● TAREFA 1
Reescreva o texto sobre o apoio à comunidade Guyraroká, tudo desde "De acordo com" até "de retomada indígena.", trocando "alimentos" por "mantimentos".
● TAREFA 2
Resuma em duas frases o texto sobre o apoio à comunidade Guyraroká.

● TEXTO SELECIONADO
----------------
A situação mobilizou a direção estadual da CUT e organizações parceiras, que reuniram-se de forma virtual para definir medidas urgentes de apoio à comunidade.

De acordo com o Professor Francisco, quatro encaminhamentos principais foram aprovados:

Campanha de Solidariedade: será lançada uma campanha estadual de arrecadação de alimentos, roupas, brinquedos e produtos de higiene, destinados às famílias da comunidade Guyraroká e de outras áreas de retomada indígena.

Cobrança de Segurança: a CUT-MS, movimentos sociais e entidades parceiras, enviarão ofícios aos governos federal e estadual cobrando proteção efetiva aos povos Guarani e Kaiowá, diante das ameaças e ações de violência registradas na região.

Apoio à Saúde: será solicitado à Secretaria Especial de Saúde Indígena (SESAI) um plano emergencial de contingência para atendimento médico, psicológico e sanitário das comunidades afetadas.
----------------
● DADOS FORNECIDOS
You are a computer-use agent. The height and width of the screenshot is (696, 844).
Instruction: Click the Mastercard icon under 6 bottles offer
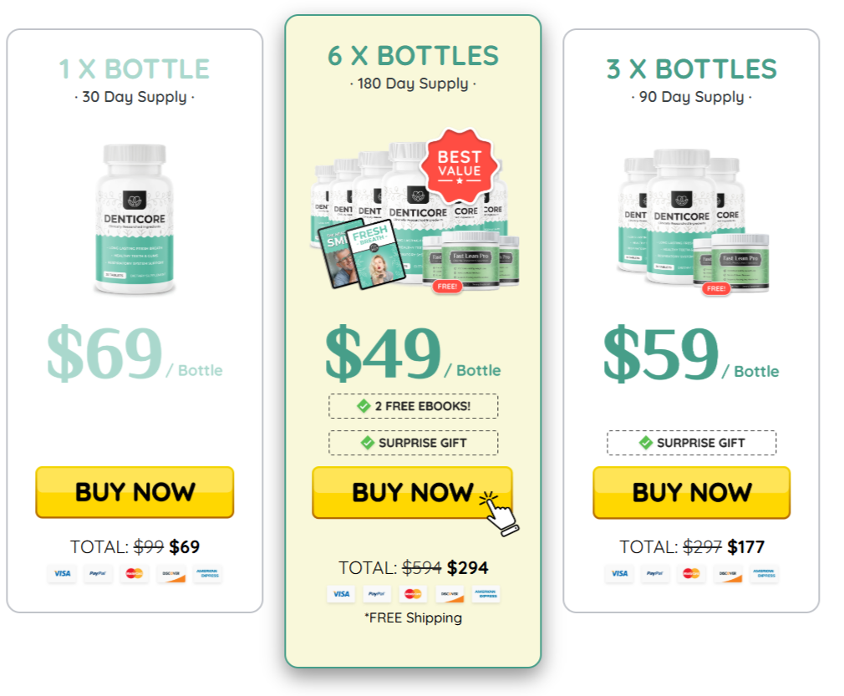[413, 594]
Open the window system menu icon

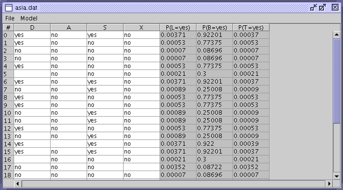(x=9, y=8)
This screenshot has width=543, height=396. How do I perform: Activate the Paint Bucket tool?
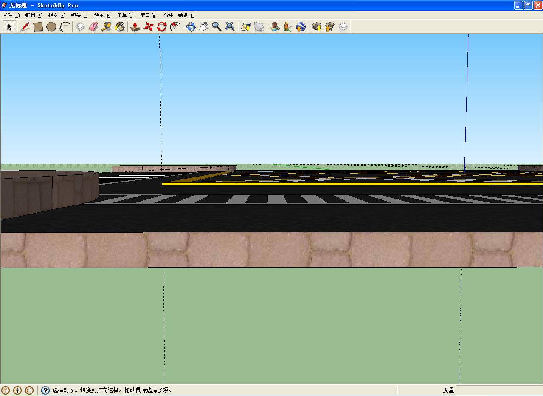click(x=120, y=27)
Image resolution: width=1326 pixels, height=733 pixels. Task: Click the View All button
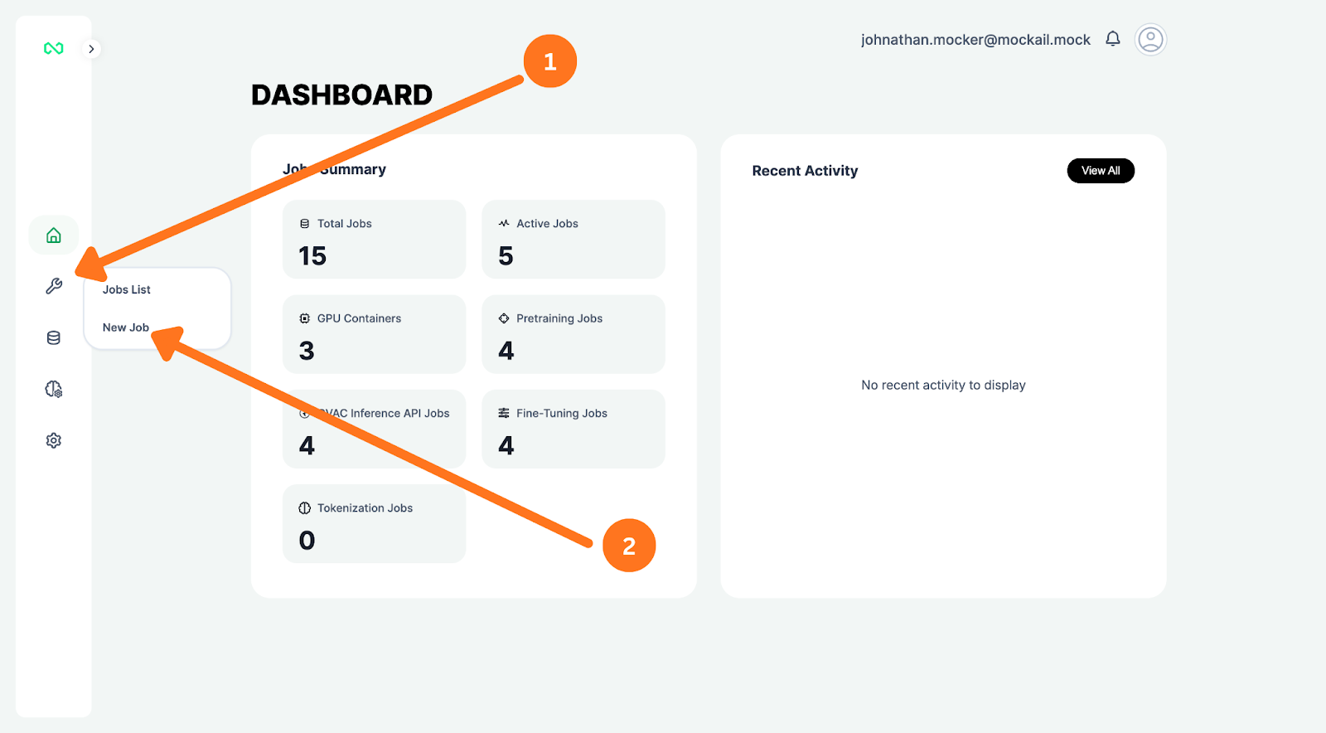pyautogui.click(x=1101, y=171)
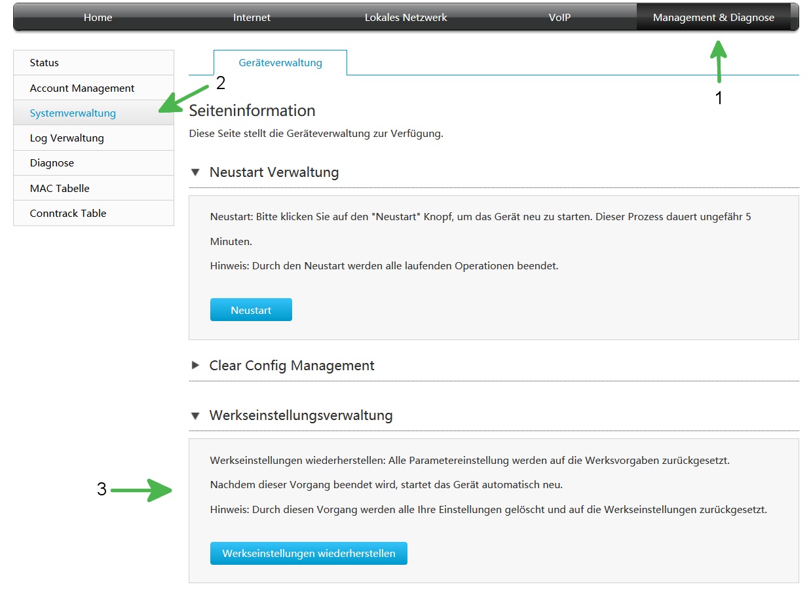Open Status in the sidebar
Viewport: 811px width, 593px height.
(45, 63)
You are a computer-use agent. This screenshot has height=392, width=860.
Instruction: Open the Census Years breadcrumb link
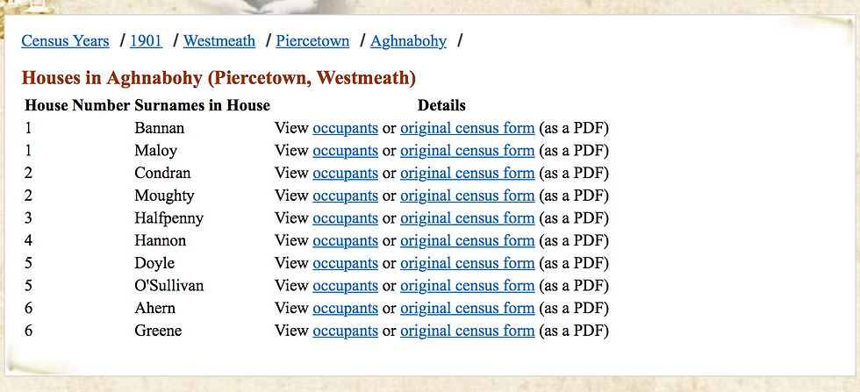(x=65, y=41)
----------------
● ÁREA DE RESPOSTA 1
De acordo com o Professor Francisco, quatro encaminhamentos principais foram aprovados:

Campanha de Solidariedade: será lançada uma campanha estadual de arrecadação de mantimentos, roupas, brinquedos e produtos de higiene, destinados às famílias da comunidade Guyraroká e de outras áreas de retomada indígena.

● ÁREA DE RESPOSTA 2
A direção estadual da CUT e organizações parceiras reuniram-se virtualmente para definir medidas urgentes de apoio à comunidade e, segundo o Professor Francisco, aprovaram quatro encaminhamentos principais. Entre eles estão uma campanha estadual de arrecadação de alimentos, roupas, brinquedos e produtos de higiene para as famílias da comunidade Guyraroká e de outras áreas de retomada indígena, o envio de ofícios aos governos federal e estadual cobrando proteção efetiva aos povos Guarani e Kaiowá e a solicitação à SESAI de um plano emergencial de atendimento médico, psicológico e sanitário às comunidades afetadas.